● BRIEF:
Arrange the listing as a JSON list of strings, one string per line, leaving blank lines out. Begin at the line that contains "Task: Select 王石's video thumbnail" and stop after the line that contains "This screenshot has height=484, width=729.", including both.

● DATA:
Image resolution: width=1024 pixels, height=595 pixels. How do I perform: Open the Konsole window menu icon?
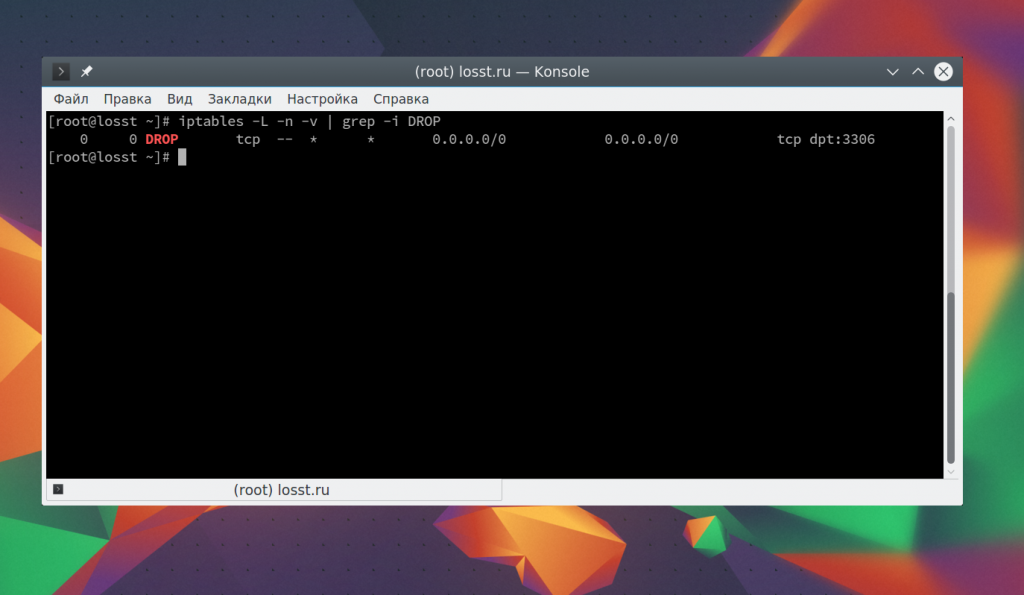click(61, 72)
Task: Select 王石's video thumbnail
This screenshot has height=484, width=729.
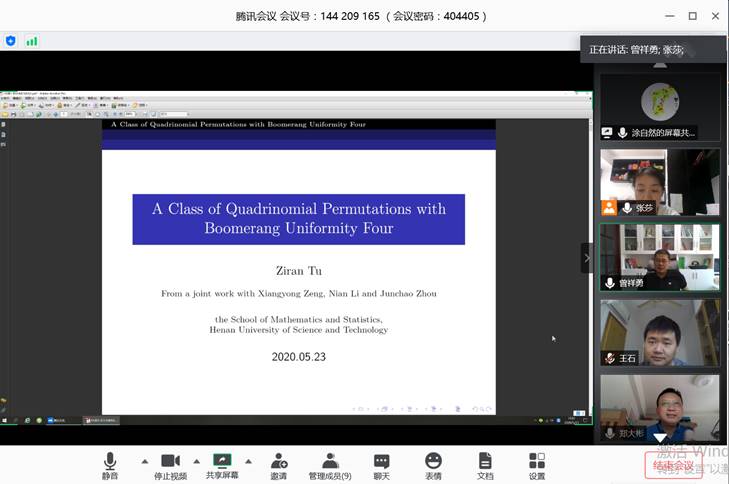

--

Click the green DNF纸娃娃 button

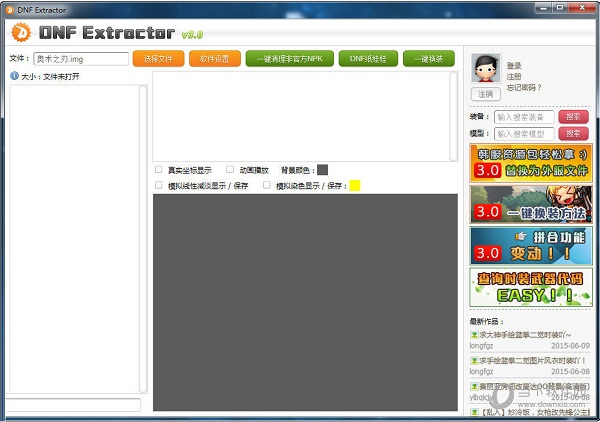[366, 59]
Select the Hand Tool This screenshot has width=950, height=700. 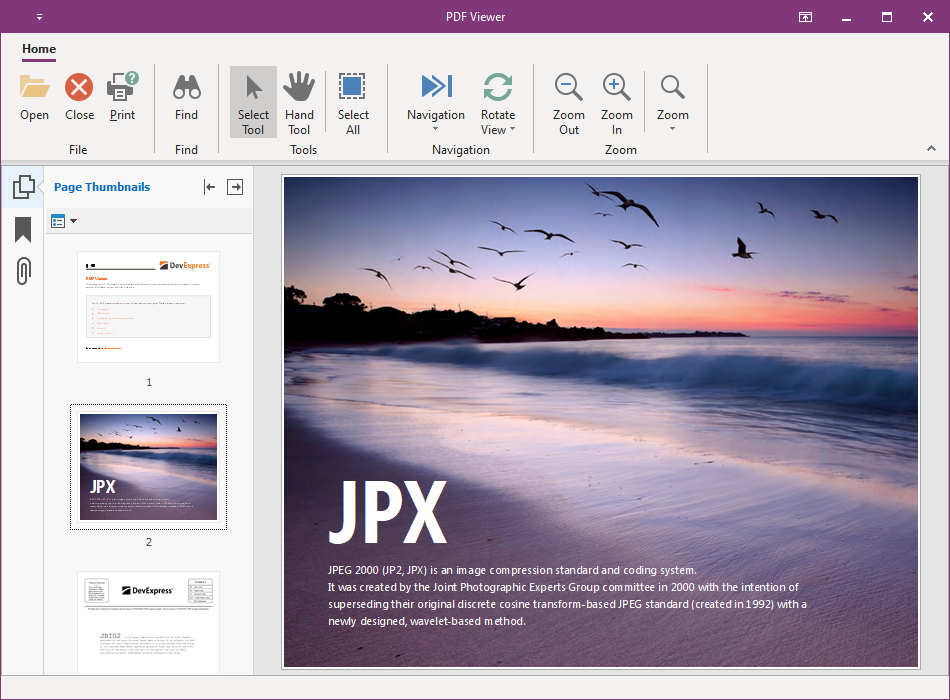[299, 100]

● REPLY TO THE EXERCISE:
[
  "Task: Select 王石's video thumbnail",
  "This screenshot has height=484, width=729."
]